لَوْ أَخَذْتَ الْخَمْرَ غَوَتْ أُمَّتُكَ
Yakni asyik dalam kejahilan dan kesesatan karena khamr itu adalah induk dari segala perbuatan tercela dan pendorong keburukan.
Faidah Hadits
1. Bahwasanya Islam itu adalah agama fitrah yang diterima oleh jiwa yang bersih dan dapat dicerna oleh pemahaman yang lurus.
2. Anjuran untuk memuji Allah ta’ala saat memdapatkan kebaikan ataupun keutamaan.
3. Pujian terhadap Allah atas segala nikmat yang diberikan kepada ummat ini.
4. Disukainya optimis terhadap berita yang baik dan tanda – tanda yang menggembirakan.
5. Khamr adalah induk dari segala perbuatan tercela.
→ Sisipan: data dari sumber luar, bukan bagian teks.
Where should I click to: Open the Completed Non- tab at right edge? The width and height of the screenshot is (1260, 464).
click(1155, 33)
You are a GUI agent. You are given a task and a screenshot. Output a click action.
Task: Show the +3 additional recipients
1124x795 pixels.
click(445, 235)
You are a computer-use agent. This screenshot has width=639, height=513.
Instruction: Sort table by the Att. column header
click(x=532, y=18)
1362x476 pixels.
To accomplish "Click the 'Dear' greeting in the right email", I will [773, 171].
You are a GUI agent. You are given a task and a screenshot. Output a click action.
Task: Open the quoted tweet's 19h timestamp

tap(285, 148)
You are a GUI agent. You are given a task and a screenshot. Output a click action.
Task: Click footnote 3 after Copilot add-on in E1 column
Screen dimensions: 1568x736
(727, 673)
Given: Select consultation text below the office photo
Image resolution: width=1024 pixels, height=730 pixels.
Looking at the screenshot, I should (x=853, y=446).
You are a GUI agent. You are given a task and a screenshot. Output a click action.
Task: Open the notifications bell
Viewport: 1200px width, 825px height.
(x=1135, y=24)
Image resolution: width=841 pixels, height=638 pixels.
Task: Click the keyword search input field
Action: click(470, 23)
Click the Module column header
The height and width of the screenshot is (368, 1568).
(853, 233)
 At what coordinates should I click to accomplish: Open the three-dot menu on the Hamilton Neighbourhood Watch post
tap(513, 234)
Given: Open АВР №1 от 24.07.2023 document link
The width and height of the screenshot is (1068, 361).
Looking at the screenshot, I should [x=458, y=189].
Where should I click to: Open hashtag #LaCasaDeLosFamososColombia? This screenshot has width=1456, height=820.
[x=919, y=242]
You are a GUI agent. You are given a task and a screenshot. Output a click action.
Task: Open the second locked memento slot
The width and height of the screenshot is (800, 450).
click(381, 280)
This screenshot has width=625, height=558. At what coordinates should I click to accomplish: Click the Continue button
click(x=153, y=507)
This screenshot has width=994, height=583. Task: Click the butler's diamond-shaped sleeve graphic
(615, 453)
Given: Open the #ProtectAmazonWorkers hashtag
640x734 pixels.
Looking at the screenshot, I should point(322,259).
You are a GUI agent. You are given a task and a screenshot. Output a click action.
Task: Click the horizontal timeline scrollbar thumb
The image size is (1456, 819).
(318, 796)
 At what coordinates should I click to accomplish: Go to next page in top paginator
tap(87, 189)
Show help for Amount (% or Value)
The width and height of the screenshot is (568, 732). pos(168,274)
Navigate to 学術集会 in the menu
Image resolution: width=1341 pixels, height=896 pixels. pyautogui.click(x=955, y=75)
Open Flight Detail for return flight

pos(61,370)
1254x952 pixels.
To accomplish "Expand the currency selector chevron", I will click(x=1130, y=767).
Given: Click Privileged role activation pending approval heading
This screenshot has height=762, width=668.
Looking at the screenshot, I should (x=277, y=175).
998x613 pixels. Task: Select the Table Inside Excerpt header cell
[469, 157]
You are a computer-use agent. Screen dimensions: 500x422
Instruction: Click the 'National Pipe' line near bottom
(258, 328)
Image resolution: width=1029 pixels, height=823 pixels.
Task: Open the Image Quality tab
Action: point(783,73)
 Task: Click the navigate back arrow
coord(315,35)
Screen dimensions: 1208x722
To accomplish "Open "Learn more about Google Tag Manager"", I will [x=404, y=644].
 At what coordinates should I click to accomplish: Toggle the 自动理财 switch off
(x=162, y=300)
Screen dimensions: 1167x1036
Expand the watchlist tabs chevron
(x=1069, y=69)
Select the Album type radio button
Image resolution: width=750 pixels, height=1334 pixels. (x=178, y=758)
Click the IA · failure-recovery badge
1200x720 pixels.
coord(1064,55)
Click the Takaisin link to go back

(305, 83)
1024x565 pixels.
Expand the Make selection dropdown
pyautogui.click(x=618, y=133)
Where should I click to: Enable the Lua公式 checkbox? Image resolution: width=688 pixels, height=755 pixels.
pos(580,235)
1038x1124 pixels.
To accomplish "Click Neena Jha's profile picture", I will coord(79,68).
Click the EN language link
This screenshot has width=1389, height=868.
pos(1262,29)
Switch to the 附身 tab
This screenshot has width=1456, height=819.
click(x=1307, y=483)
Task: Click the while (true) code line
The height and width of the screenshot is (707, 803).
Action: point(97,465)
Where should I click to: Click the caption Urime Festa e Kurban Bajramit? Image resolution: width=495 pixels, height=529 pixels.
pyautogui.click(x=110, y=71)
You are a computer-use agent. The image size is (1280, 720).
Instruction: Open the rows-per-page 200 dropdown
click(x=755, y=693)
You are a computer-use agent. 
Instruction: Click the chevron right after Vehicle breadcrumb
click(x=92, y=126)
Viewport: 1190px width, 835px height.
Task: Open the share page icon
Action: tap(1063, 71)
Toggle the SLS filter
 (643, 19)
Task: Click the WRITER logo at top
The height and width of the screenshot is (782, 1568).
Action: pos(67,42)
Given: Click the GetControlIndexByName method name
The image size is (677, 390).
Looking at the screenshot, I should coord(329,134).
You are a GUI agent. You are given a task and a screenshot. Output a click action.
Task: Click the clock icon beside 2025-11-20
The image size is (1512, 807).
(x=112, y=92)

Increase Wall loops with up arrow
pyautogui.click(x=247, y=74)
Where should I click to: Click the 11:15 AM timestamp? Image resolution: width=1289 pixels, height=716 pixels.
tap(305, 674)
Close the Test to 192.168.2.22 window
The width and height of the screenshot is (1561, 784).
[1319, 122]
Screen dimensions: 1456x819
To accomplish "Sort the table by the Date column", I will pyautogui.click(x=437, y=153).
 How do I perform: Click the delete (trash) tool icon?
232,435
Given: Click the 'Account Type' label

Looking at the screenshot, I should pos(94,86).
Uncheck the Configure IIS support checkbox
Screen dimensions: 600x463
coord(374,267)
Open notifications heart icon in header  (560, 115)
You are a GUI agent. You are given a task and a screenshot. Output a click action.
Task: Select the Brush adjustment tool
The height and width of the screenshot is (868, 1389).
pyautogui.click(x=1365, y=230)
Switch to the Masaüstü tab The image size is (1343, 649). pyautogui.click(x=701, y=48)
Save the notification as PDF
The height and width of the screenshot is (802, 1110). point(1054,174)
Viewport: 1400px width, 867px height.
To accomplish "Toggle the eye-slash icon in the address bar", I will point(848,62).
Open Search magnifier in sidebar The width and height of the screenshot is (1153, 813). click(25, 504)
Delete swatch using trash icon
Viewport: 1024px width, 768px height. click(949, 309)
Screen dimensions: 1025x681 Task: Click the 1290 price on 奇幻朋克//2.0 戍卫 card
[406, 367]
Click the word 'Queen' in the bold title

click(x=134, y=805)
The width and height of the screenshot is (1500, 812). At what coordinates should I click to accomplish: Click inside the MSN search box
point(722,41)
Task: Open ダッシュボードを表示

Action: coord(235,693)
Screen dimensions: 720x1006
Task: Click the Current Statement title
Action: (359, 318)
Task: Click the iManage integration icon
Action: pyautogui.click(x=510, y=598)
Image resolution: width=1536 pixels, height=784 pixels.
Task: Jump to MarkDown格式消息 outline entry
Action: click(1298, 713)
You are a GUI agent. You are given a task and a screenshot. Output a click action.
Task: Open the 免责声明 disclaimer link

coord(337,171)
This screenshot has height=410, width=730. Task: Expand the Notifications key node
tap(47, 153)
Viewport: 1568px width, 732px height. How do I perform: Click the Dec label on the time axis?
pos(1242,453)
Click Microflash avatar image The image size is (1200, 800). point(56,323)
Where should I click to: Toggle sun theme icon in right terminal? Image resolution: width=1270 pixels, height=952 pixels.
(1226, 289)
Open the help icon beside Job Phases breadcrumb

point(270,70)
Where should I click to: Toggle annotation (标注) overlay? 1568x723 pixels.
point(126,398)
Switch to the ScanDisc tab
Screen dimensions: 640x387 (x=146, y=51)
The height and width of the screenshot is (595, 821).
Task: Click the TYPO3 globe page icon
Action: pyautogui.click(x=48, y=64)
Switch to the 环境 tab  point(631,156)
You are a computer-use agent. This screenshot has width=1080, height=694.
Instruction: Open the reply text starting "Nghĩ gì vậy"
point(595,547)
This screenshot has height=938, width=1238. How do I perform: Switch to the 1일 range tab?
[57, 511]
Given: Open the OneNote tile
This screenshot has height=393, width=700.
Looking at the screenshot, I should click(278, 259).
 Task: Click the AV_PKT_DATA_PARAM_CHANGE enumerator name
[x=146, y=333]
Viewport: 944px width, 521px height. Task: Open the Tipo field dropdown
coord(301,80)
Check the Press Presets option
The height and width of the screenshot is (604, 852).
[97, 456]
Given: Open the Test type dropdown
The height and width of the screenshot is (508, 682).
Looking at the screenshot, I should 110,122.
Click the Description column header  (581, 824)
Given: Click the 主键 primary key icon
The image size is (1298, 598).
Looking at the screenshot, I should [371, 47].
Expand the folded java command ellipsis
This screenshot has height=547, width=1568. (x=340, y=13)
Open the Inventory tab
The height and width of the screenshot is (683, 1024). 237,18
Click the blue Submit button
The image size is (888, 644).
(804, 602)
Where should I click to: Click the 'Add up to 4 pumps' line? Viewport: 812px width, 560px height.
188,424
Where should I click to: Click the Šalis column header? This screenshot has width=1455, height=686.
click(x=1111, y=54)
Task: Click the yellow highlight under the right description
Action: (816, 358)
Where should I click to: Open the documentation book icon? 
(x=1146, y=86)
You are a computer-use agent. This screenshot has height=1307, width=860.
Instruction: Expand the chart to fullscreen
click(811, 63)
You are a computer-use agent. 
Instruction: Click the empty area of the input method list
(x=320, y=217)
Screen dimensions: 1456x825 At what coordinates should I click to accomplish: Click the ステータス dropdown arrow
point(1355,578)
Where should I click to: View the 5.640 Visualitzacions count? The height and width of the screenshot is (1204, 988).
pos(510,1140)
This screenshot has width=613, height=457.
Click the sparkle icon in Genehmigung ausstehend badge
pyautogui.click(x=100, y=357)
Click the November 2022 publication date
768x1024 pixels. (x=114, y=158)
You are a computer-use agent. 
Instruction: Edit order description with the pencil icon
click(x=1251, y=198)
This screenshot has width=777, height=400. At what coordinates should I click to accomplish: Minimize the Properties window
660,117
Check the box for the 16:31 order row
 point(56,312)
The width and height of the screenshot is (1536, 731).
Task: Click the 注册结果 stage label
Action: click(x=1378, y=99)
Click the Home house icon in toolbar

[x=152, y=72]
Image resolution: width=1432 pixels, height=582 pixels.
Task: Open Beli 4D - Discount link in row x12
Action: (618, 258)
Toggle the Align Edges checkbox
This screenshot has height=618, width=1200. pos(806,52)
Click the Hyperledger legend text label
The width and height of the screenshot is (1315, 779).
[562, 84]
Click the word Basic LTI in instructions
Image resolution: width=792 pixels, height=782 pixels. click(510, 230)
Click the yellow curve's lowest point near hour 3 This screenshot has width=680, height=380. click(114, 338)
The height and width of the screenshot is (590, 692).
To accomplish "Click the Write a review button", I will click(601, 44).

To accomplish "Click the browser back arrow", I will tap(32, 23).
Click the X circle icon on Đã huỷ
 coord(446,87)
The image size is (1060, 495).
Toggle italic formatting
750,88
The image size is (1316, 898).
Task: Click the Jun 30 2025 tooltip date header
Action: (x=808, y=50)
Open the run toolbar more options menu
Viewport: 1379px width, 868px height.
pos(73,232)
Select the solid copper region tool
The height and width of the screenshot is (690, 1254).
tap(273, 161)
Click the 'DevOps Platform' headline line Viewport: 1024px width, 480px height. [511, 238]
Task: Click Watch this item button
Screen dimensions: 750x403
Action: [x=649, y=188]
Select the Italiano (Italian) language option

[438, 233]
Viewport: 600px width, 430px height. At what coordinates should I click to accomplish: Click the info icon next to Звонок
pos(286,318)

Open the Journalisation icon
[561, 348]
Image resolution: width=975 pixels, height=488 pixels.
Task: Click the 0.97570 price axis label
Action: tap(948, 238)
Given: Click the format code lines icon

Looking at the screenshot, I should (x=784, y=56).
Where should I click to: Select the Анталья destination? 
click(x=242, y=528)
Kecanduan suatu umat terhadap khamr adalah simbol kejahilan, penyimpangan pemahaman, dan tanda – tanda kehancuran serta kebinasaan.
Wallahu ‘alam bi as-shawab.
Rujukan:
al-Bugha, Dr. Musthafa dkk. Nuzhatul Muttaqin Syarh Riyadhus Shalihin.